Llamando a las puertas de la Revolucion
Llamando a las puertas de la Revolucion Enarbolaban en su mano, cual bandera, la alforja proletaria del mendigo para congregar al pueblo tras ellos. Pero cuantas veces los seguía, el pueblo veía brillar en las espaldas de los caudillos las viejas armas feudales y se dispersaba entre carcajadas estentóreas e irrespetuosas.
Una parte de los legitimistas franceses y la joven Inglaterra ofrecían este espectáculo cómico.
Esos señores feudales, que tanto insisten en que sus modos de explotación no se parecen en nada a los de la burguesía, olvidan que las circunstancias y condiciones de la explotación han sido superadas en la actualidad.
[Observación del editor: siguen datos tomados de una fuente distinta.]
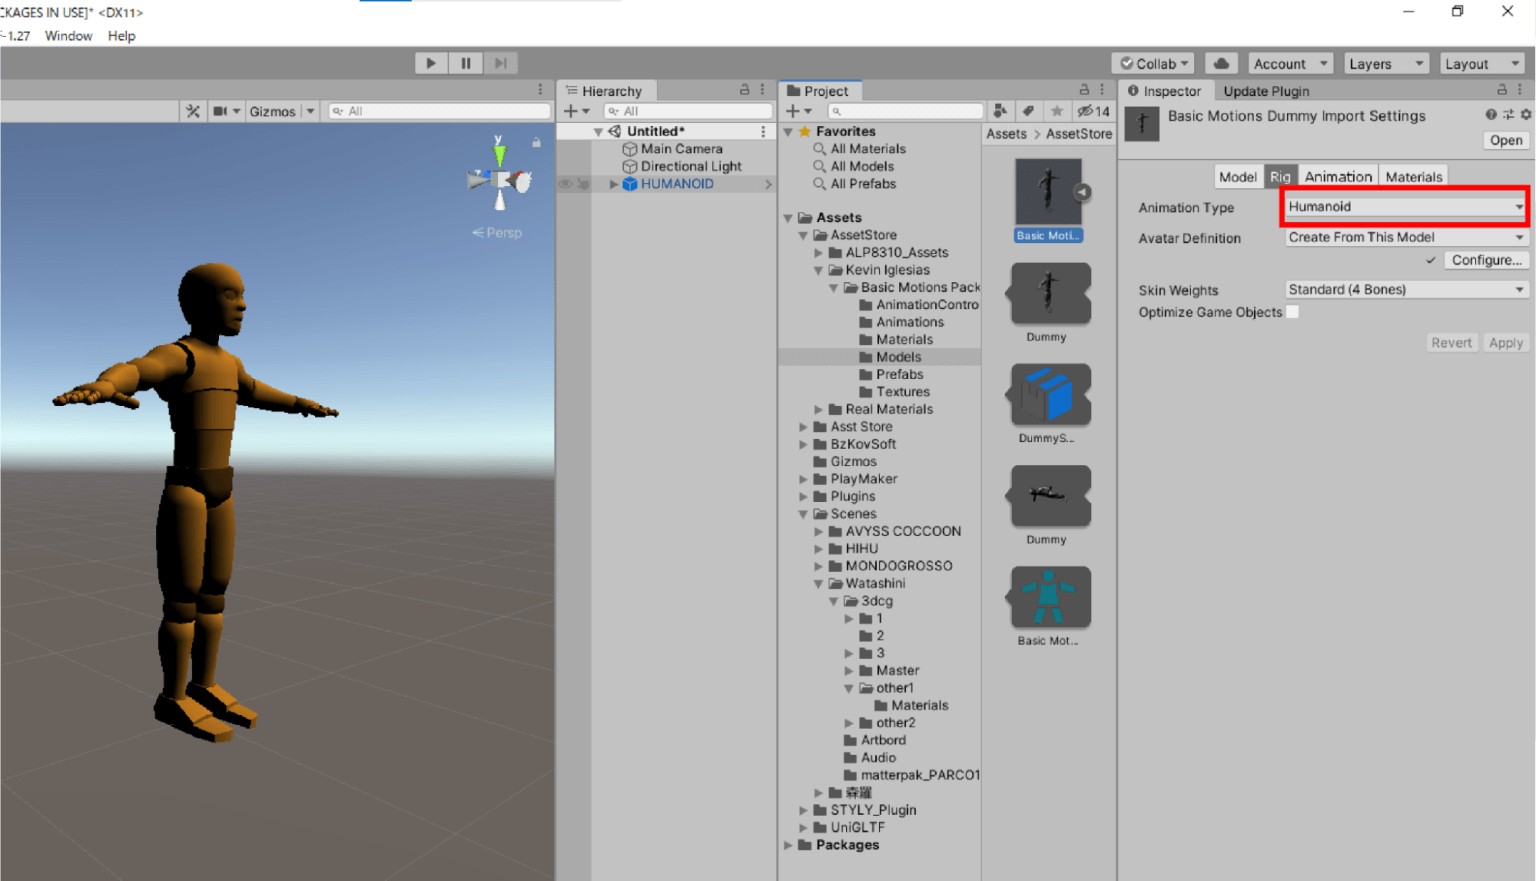Screen dimensions: 1536x881
Task: Open the Window menu
Action: (68, 36)
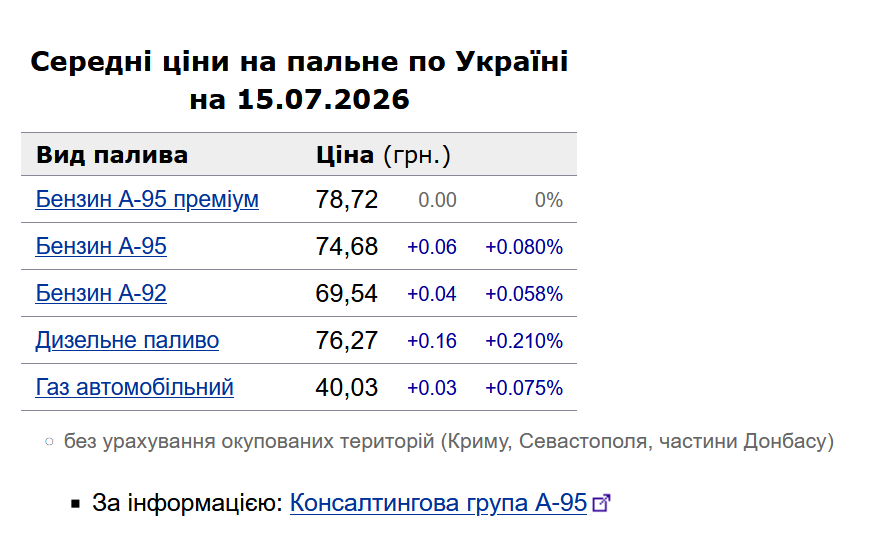Select the 76,27 diesel price value
Viewport: 870px width, 552px height.
point(347,340)
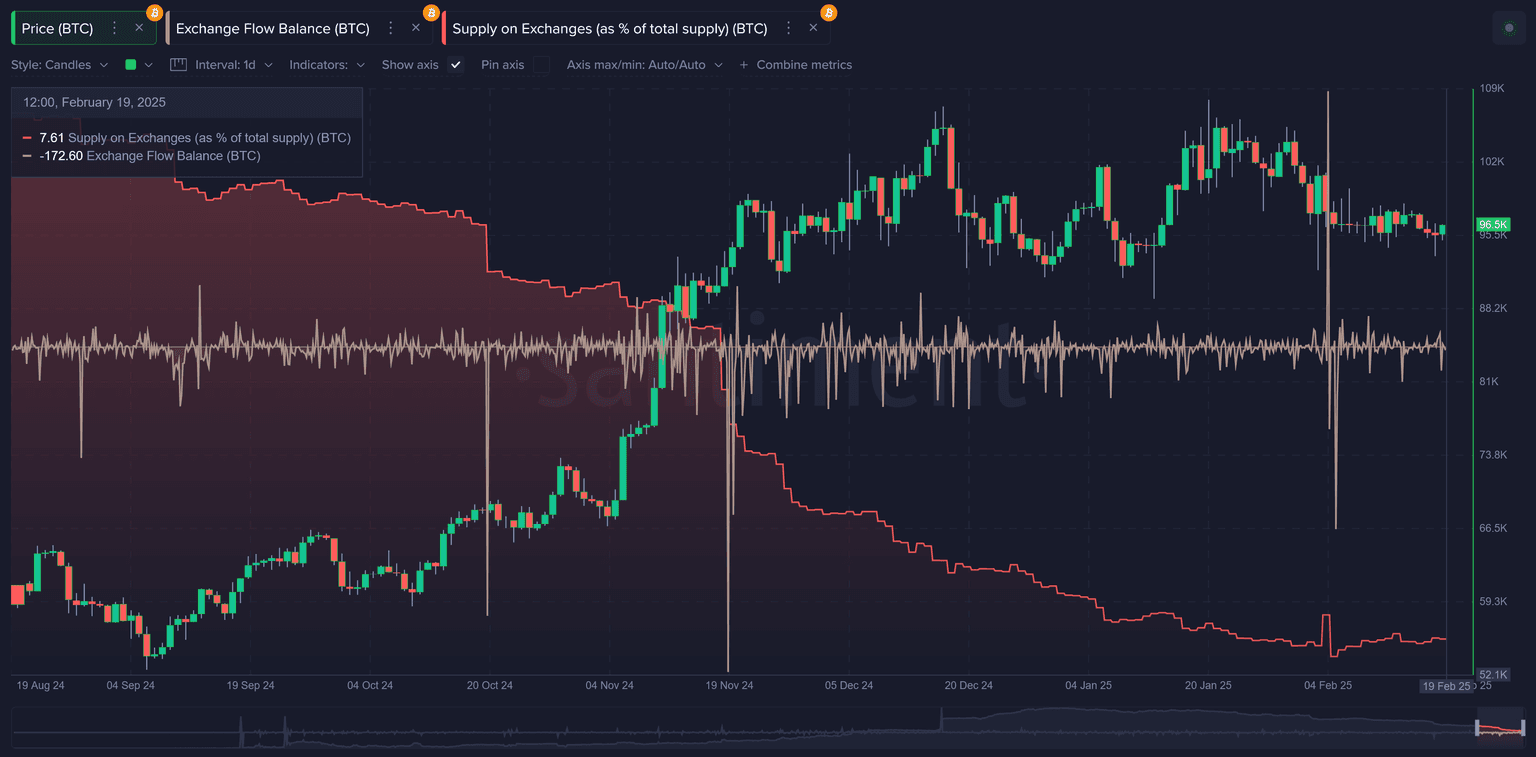Click the interval ruler icon

coord(178,65)
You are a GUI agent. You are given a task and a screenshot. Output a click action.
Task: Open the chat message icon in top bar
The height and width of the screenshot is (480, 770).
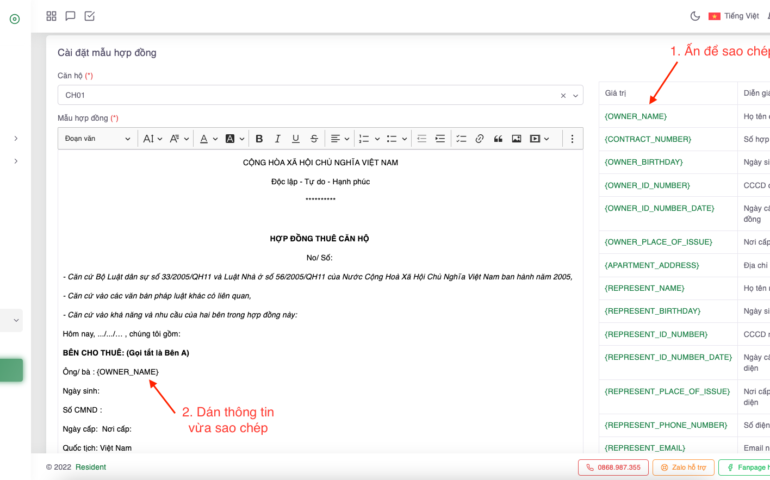click(70, 16)
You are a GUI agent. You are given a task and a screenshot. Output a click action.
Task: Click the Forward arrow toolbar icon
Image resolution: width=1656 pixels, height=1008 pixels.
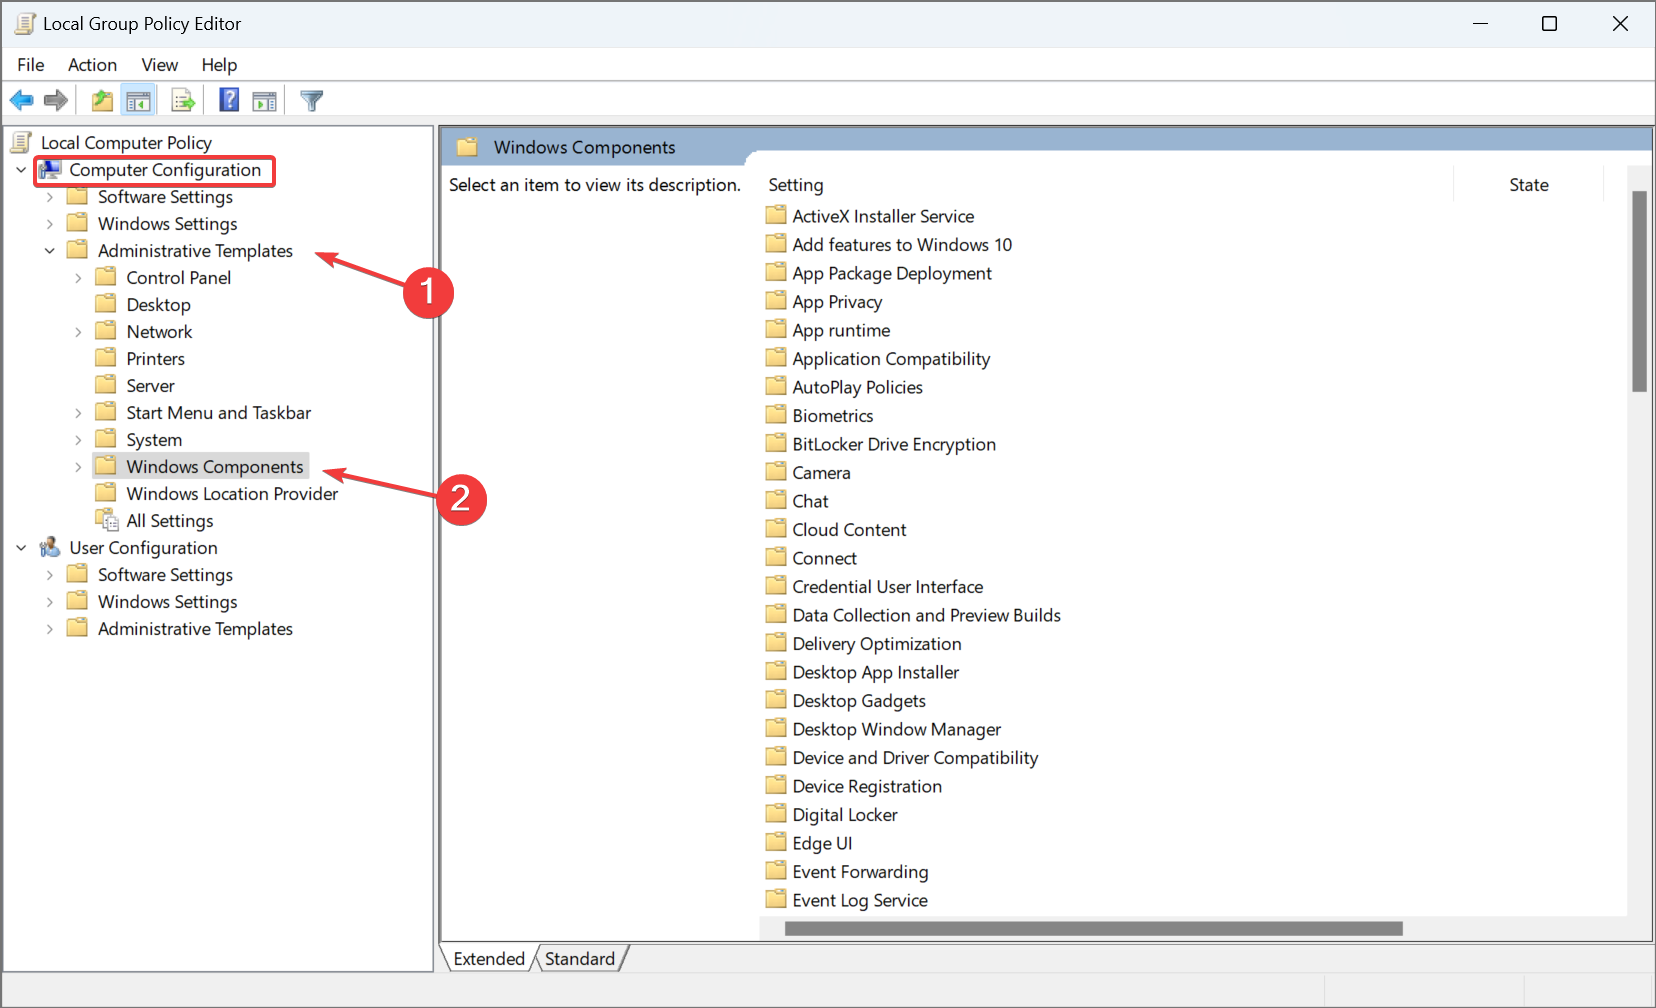click(x=56, y=100)
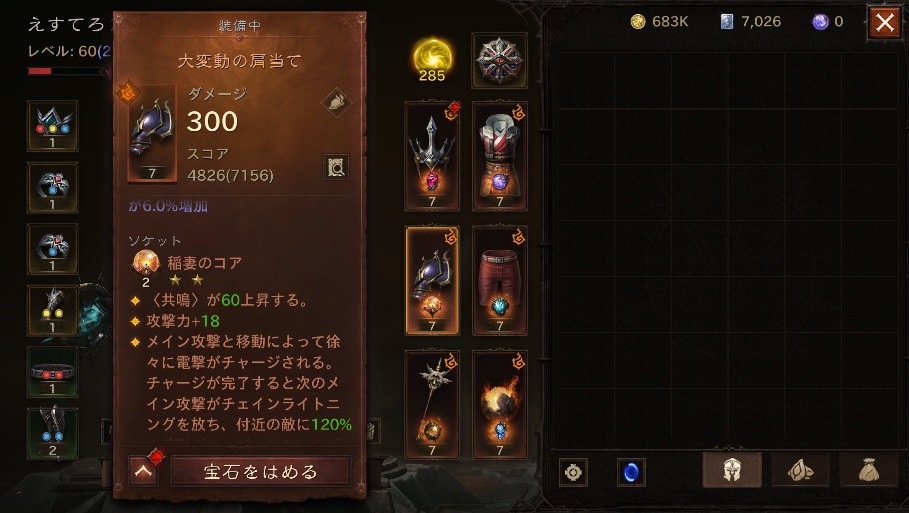Open the yellow 285 resonance orb
This screenshot has height=513, width=909.
click(x=432, y=59)
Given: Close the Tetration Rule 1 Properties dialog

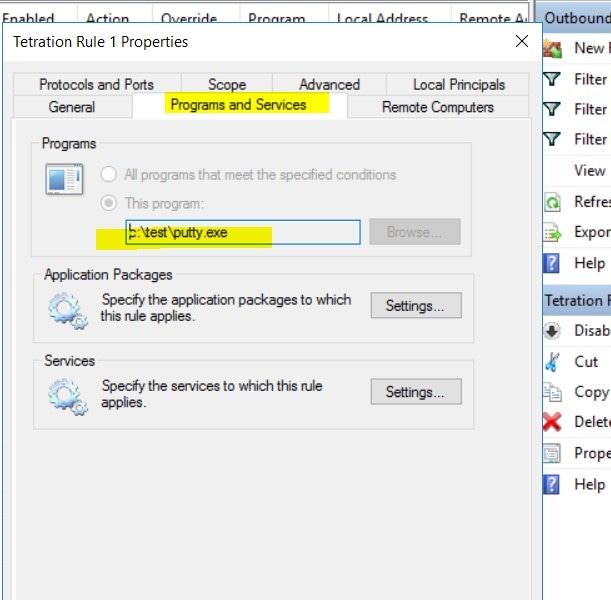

Cuando demuestran que bajo su dominación no existía el proletariado moderno, olvidan que la burguesía moderna es, precisamente, un retoño necesario de su orden social.
Por lo demás, ocultan tan poco el carácter reaccionario de su crítica que la principal acusación que formulan contra la burguesía consiste precisamente en que bajo su régimen se desarrolló una clase llamada a derruir todo el orden social heredado.
Lo que más reprochan a la burguesía es el hecho de engendrar un proletariado revolucionario, no un proletariado en general.